The Elusive Infrastructure Team

At some point you're making enough money and have enough excellent engineers that it makes sense to have some people spend all their time making everyone else go faster. If this is you right now, congratulations, you have (partially) solved one set of problems and now have another set of problems.

(Shouldn't you always be working to make yourself go faster, even when it's just you, or just you and a few other people? Yes. Everyone should be doing the little things that speed up development. Build those habits! But really your focus should be on delighting customers. You can't delight people and keep your sanity with slow builds and useless, flaky tests. Everyone on the team will just have to do those chores. Later on, though, it will make sense for someone's full-time job to be making everyone go faster.)

How do you go about it?

The obvious move is to create a team dedicated to engineering velocity. Call it Infrastructure. Or Platform. Or Developer Experience. Whatever. You'll have someone whose clearly supposed to work on this stuff.

A funny thing happens once you go from delighting customers to trying to improve internal velocity. In theory, the team's customers are other engineers at the company, and they should transfer their focus onto them. In practice, once you step off the customer treadmill, you have the time to think of ideal solutions to everyone's problems. After a few months, you may find the infrastructure team building The Grand New System that's supposed to ship in three months while feature teams go off and build the infrastructure they need themselves because at least then they'll get it when they need it.

To make sure the infrastructure folks stay in touch with customer needs, you can have them embed with feature teams. They'll tackle customer problems head-on and be able to build some sweet repeatable infrastructure along the way! This works well in bursts, until the moment when the feature team “captures” the infrastructure engineer(s) and they start building one-off hacks to solve the problem in front of them.

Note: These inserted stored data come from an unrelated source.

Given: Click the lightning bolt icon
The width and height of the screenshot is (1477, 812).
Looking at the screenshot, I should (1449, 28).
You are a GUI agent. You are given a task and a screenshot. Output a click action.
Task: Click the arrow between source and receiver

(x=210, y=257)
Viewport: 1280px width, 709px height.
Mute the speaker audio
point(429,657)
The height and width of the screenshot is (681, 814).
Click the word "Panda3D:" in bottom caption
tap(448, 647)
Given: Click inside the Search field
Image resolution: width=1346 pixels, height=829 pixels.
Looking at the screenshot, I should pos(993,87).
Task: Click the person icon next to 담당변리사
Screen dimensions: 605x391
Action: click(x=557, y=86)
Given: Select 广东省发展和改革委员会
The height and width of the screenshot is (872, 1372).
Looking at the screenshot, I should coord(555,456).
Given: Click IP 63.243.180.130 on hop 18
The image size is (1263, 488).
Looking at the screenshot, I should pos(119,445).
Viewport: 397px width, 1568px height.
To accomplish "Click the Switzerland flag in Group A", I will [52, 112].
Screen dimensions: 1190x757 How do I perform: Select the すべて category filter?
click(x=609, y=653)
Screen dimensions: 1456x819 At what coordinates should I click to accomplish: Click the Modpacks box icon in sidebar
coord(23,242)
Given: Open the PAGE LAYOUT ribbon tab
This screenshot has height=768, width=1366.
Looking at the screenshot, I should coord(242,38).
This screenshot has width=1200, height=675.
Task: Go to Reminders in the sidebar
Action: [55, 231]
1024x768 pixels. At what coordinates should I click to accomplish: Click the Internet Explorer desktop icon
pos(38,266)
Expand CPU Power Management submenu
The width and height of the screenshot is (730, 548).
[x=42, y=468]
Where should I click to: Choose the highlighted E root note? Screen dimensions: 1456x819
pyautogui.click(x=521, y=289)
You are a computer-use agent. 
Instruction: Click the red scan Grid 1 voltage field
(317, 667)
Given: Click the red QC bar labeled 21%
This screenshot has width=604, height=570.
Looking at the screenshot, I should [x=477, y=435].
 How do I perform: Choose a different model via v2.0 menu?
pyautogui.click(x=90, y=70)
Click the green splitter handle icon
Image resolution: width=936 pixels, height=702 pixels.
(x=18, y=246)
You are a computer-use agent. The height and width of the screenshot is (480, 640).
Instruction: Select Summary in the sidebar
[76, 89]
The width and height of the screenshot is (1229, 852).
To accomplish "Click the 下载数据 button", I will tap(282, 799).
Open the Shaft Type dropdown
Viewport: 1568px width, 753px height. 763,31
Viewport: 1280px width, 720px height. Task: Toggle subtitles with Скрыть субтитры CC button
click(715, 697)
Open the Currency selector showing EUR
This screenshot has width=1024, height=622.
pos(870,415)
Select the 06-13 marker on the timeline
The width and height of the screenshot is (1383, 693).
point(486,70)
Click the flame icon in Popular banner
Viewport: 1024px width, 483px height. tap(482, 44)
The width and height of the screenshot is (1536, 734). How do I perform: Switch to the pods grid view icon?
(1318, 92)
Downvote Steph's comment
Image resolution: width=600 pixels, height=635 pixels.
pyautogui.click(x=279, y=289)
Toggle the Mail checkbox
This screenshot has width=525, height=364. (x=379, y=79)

The null option is to not create a dedicated team and let the existing teams wrestle with velocity and developer experience all on their own. Embrace the status quo! The Tragedy of the Commons will crop up again and again. The build's slow, but I have to ship this thing by Friday and can't go off on a goose chase to find out what's making it slow. My pull request has failed to merge three times in a row because of this flaky test, but I'm not sure I can delete the test nor do I know how to fix it. People know what to do, they're just not sure they're the ones to do it.

I've tried all three approaches. Nothing magically erases all problems. I do have a soft spot for infrastructure engineers embedding with feature teams. Having the infrastructure engineer ship what the feature team needs right away and then take the next N weeks to make a repeatable version of that solution sounds like the sweet spot, but turning down urgent work because someone's polishing an already-working system sounds hard.

More important than which approach you take is deciding what you're aiming for and making that clear. Start measuring before you think you need to do. You can say you're focused on shipping speed to the exclusion of all else, but that probably means you will spend increasing amounts of time firefighting. Measure it and put guardrails in place! And know what you're going to do when the firefighting takes more time than you bargained for!

Before growing your team, know which habits from the current team you want to preserve. You're going to have to really reward those good habits (fixing broken tests straight away) to maintain them as new people join. Know what your team's bad habits are too! They're going to pass those on to new folks.